╔══
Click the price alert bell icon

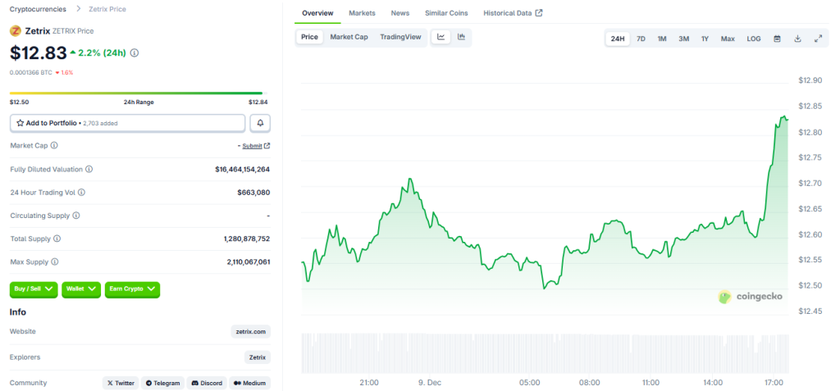(260, 123)
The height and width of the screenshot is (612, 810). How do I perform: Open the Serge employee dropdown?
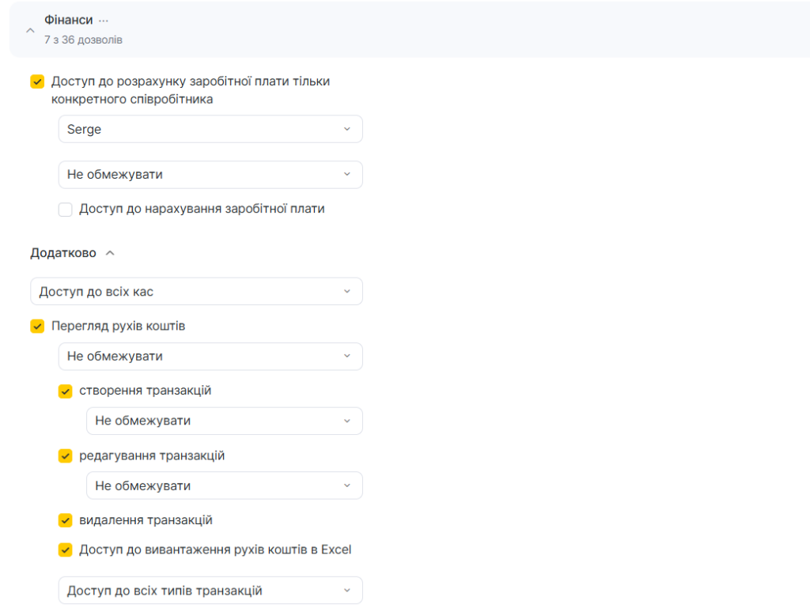point(210,130)
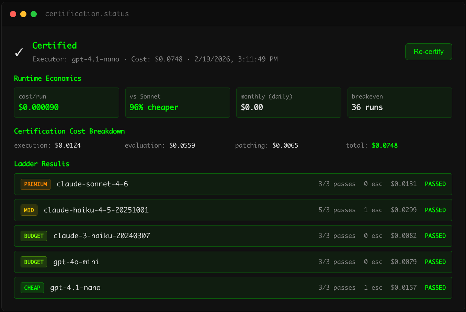Click the MID tier badge
The height and width of the screenshot is (312, 466).
coord(29,210)
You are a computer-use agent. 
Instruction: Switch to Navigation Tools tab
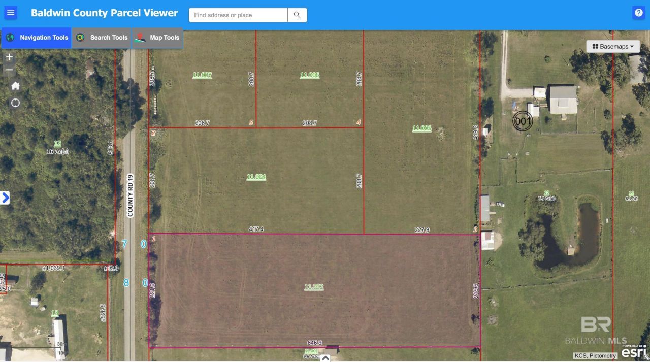coord(37,38)
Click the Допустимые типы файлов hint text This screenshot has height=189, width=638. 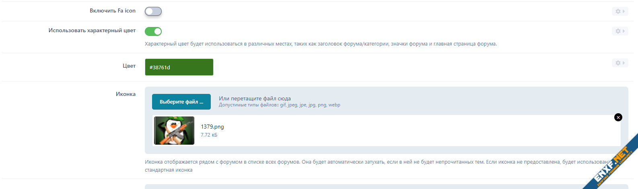pos(279,105)

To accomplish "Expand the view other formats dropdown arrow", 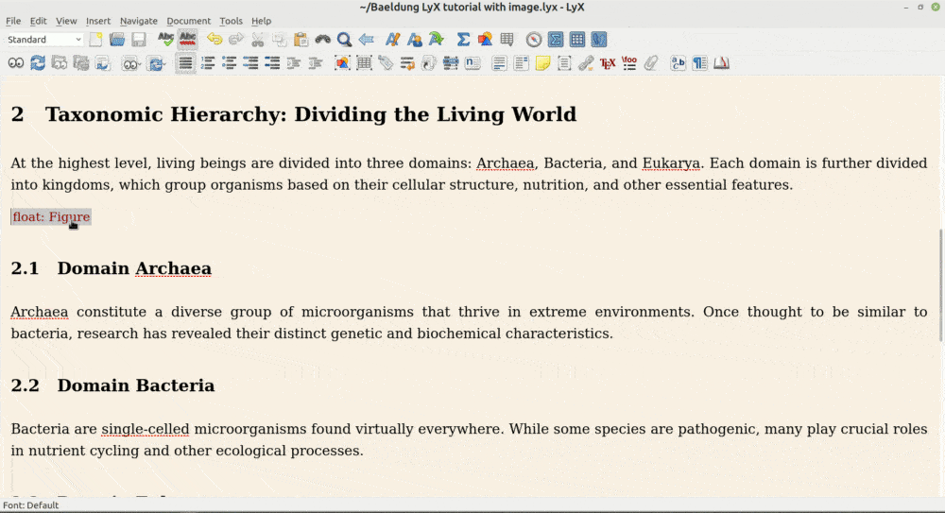I will tap(142, 63).
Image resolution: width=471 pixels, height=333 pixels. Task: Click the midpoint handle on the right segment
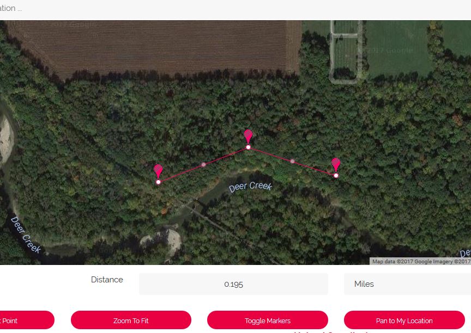(x=292, y=161)
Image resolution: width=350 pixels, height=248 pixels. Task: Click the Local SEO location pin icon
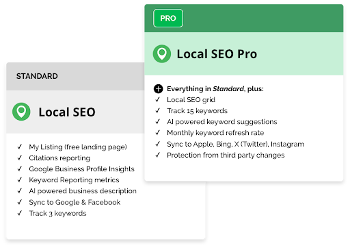tap(21, 112)
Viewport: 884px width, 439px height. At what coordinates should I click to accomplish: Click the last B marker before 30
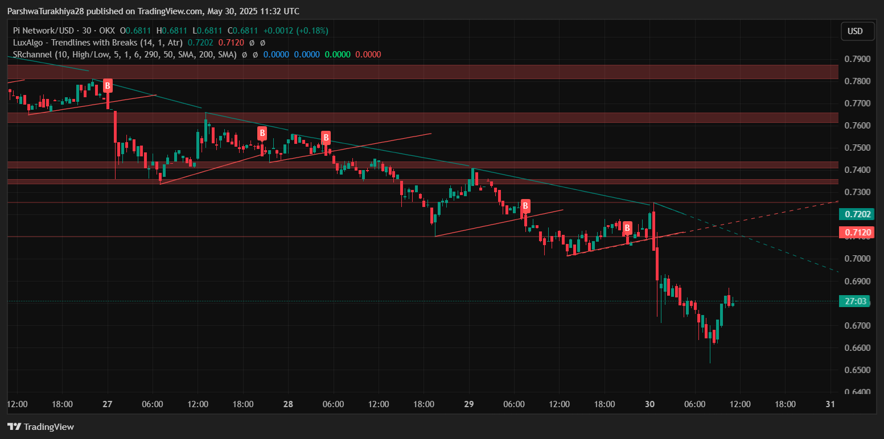tap(627, 228)
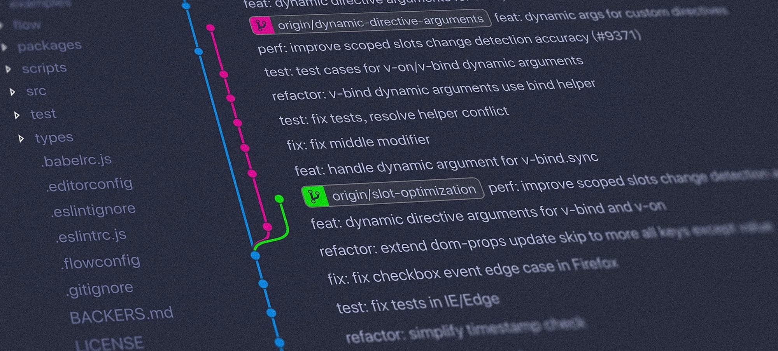Click the pink branch icon on origin/dynamic-directive-arguments
Image resolution: width=778 pixels, height=351 pixels.
coord(262,26)
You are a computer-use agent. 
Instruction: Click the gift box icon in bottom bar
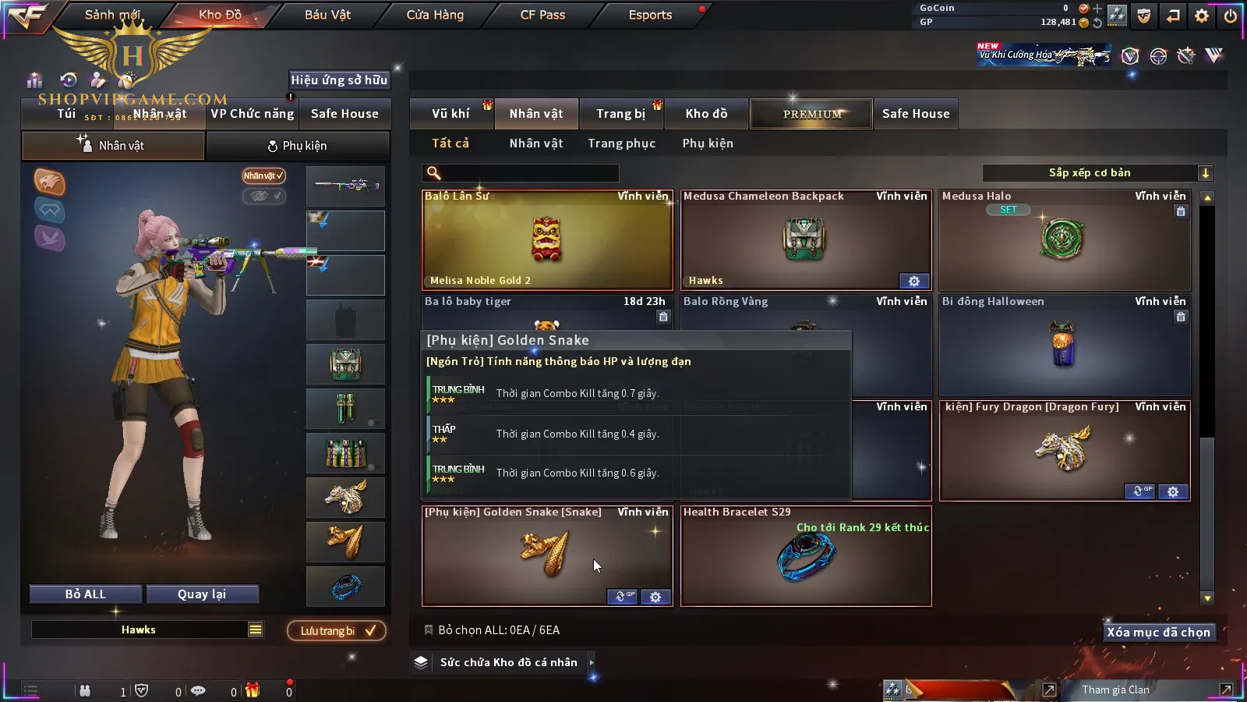point(252,690)
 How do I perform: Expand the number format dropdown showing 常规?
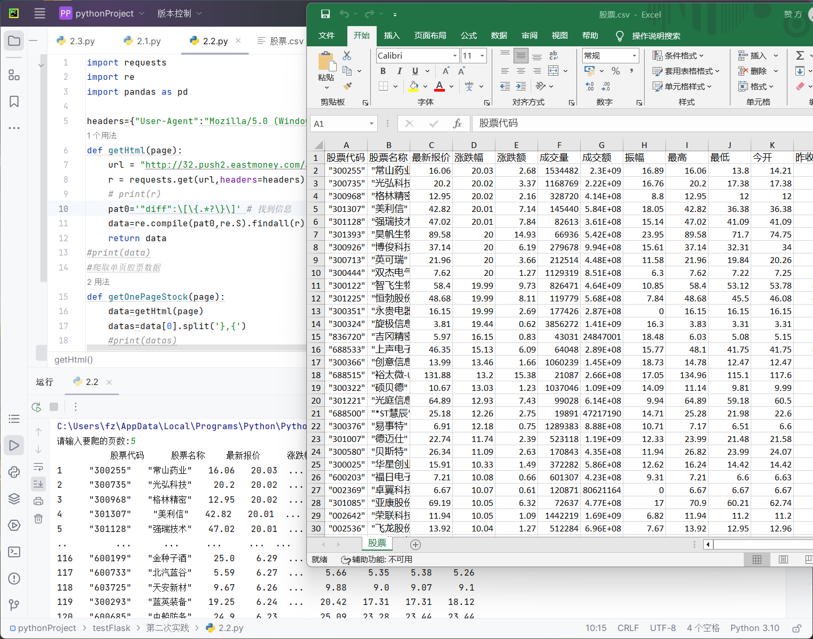[634, 55]

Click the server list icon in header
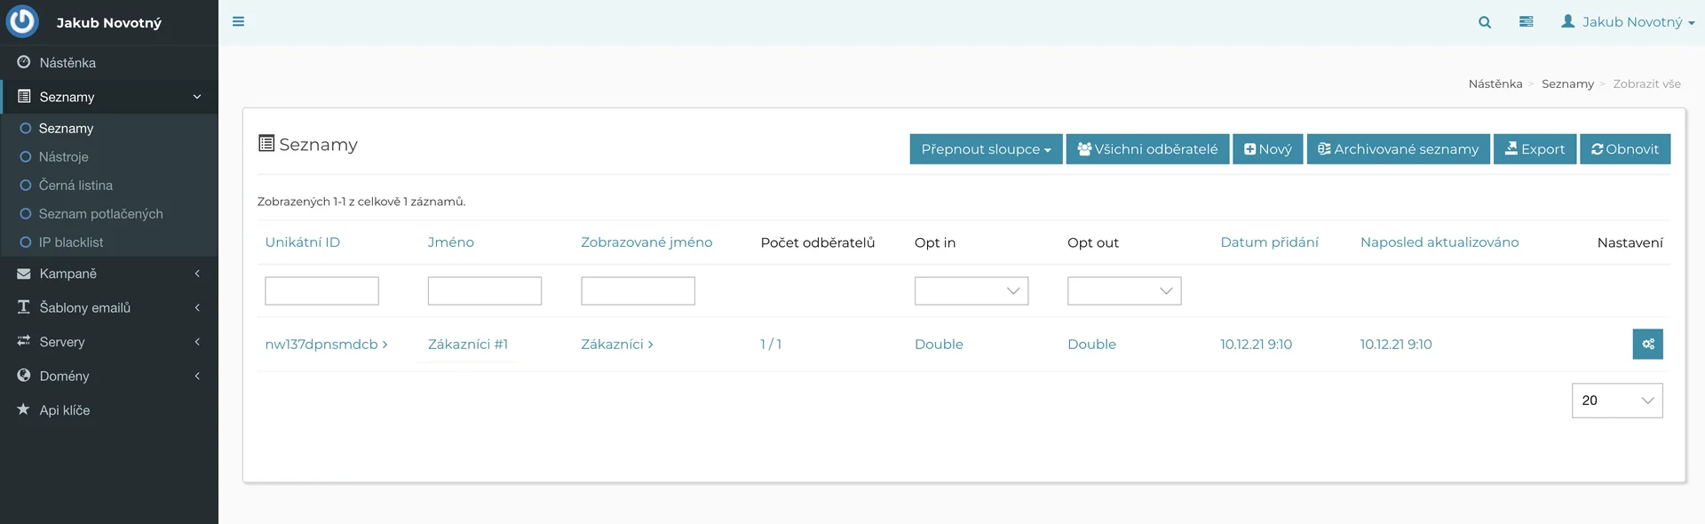coord(1526,22)
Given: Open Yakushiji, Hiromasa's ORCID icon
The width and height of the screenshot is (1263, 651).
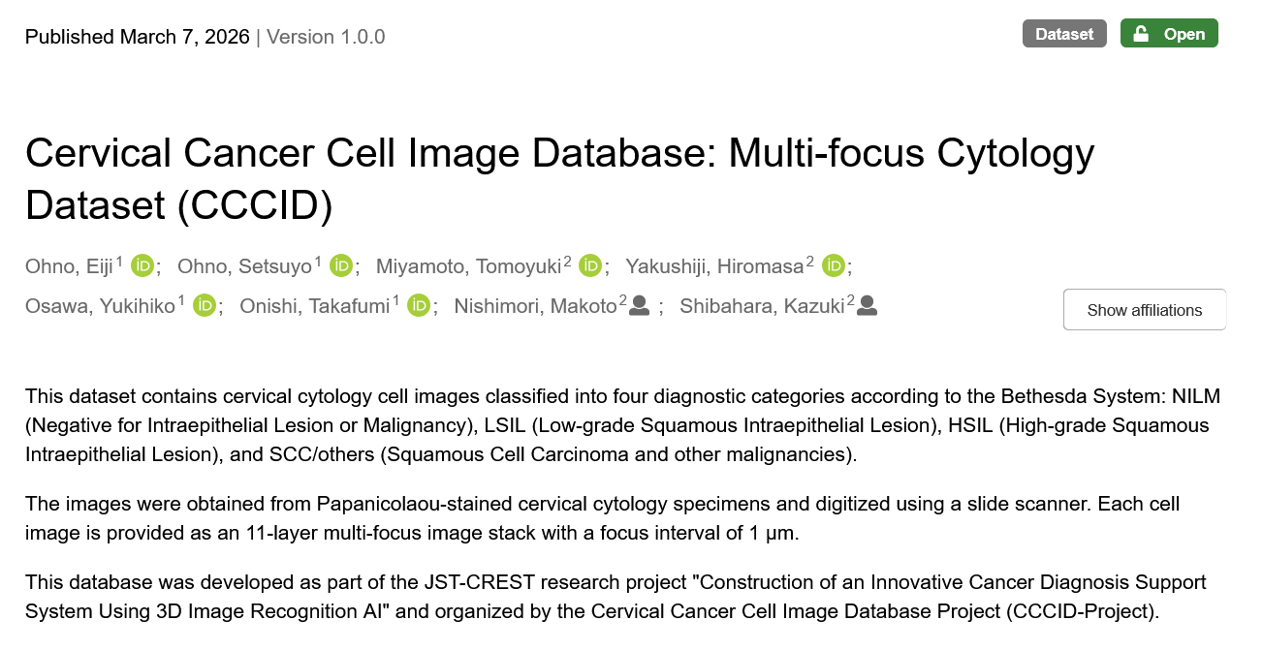Looking at the screenshot, I should tap(834, 265).
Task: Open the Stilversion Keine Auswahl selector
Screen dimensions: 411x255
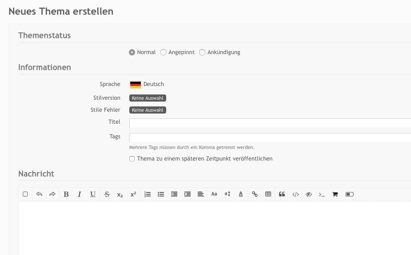Action: coord(148,98)
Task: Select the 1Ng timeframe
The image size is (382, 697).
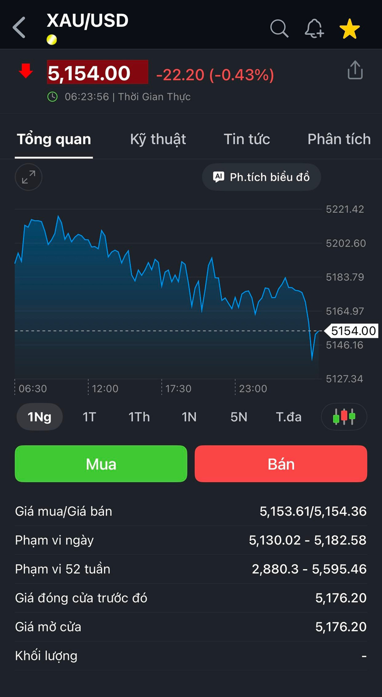Action: [40, 417]
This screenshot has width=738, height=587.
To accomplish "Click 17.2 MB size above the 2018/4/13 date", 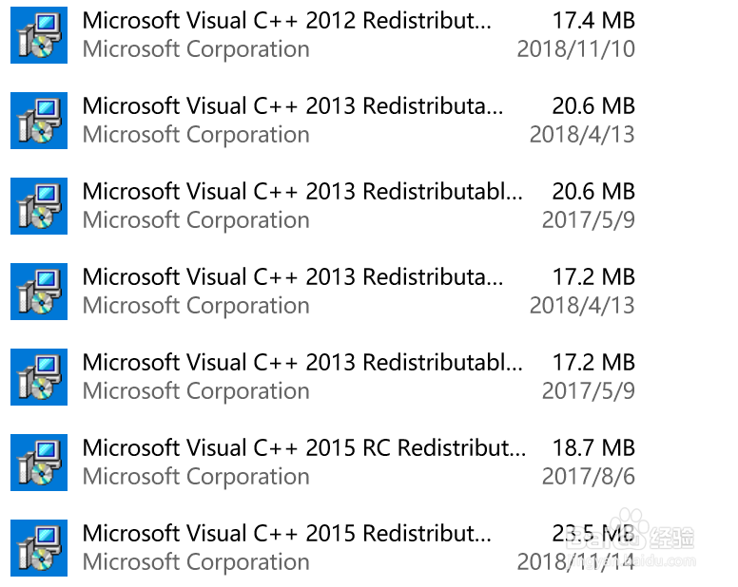I will click(x=593, y=277).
╚══
> [Assignment]: Only the lines above from the one with "Instruction: Click the" to the one with "Given: Open Yakushiji, Hiromasa's ORCID icon" should be printed, both included and exactly as written; no picture belongs in the copy.

> [Answer for the task]:
Instruction: Click the gift box icon in bottom bar
point(252,690)
 How do I perform: Expand the number format dropdown showing 常规?
[634, 55]

Click the server list icon in header
coord(1526,22)
Given: Open Yakushiji, Hiromasa's ORCID icon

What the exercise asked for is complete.